Les chercheurs sont donc passés à une série d’expériences sur des souris pour voir si cela se produisait réellement. Lorsque des souris souffrant de blessures au dos recevaient des anti-inflammatoires non stéroïdiens classiques, elles étaient plus susceptibles de souffrir de douleurs persistantes à long terme, même si les médicaments agissaient efficacement comme analgésiques à court terme. Les souris souffrant de blessures similaires et traitées avec une solution saline ou un autre analgésique étaient moins susceptibles de présenter des signes de douleur chronique.
Les chercheurs se sont plus particulièrement intéressés aux cellules immunitaires appelées neutrophiles. Ils ont découvert que le blocage direct de l’activité de ces cellules entraînait des réponses à la douleur dans les tests sur les animaux qui duraient 10 fois plus longtemps que les contrôles normaux.
Selon Jeffrey Mogil, coauteur de l’étude :
Les neutrophiles dominent les premiers stades de l’inflammation et préparent le terrain pour la réparation des lésions tissulaires. L’inflammation se produit pour une raison, et il semble qu’il soit dangereux d’interférer avec.
Enfin, les chercheurs ont examiné les dossiers médicaux d’un demi-million de personnes au Royaume-Uni. Cette enquête a révélé de manière frappante que les personnes prenant des anti-inflammatoires pour des maux de dos étaient environ 75 % plus susceptibles de signaler des douleurs chroniques persistantes 2 à 6 ans plus tard que celles qui prenaient du paracétamol ou des antidépresseurs.
Les chercheurs sont conscients que leurs résultats seront probablement controversés, car le traitement de la douleur aiguë par des anti-inflammatoires est une pratique courante depuis des décennies. Mogil précise que l’équipe de recherche avait eu du mal à faire publier la nouvelle étude dans une revue scientifique revue par les pairs, ces derniers s’inquiétant des implications radicales des résultats.
En fin de compte, les chercheurs ne suggèrent pas aux patients d’éviter complètement les anti-inflammatoires sur la base de cette seule étude. Il existe de nombreuses occasions où les stéroïdes et les anti-inflammatoires non stéroïdiens sont des options thérapeutiques cruciales et précieuses.
Selon Diatchenko, la prochaine étape consistera à mener un essai clinique randomisé comparant les résultats à long terme des anti-inflammatoires à d’autres analgésiques sur la douleur chronique.
Selon Diatchenko :
Nous avons découvert que la résolution de la douleur est en fait un processus biologique actif.
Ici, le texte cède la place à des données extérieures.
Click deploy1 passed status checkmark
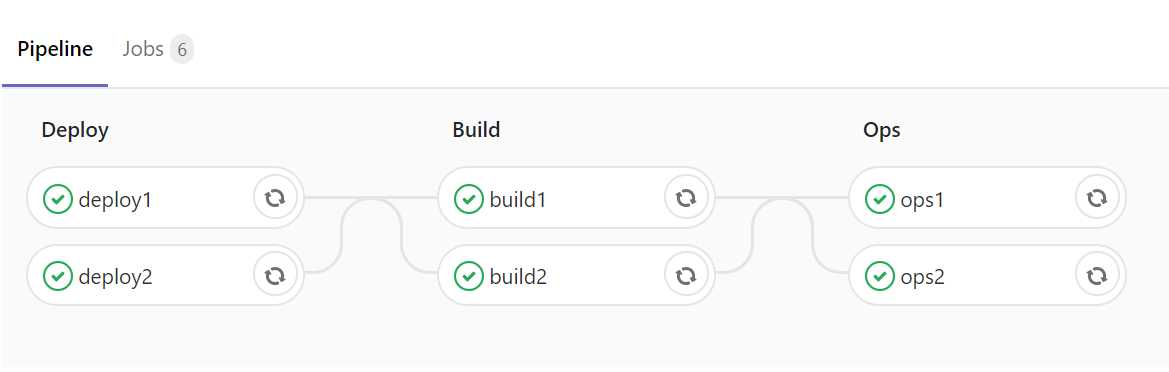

Ces résultats devraient être suivis d’essais cliniques comparant directement les anti-inflammatoires à d’autres analgésiques qui soulagent les douleurs mais ne perturbent pas l’inflammation.
L’étude publiée dans Science Translational Medicine : Acute inflammatory response via neutrophil activation protects against the development of chronic pain et présentée sur le site de l’Université McGill : Discovery reveals blocking inflammation may lead to chronic pain.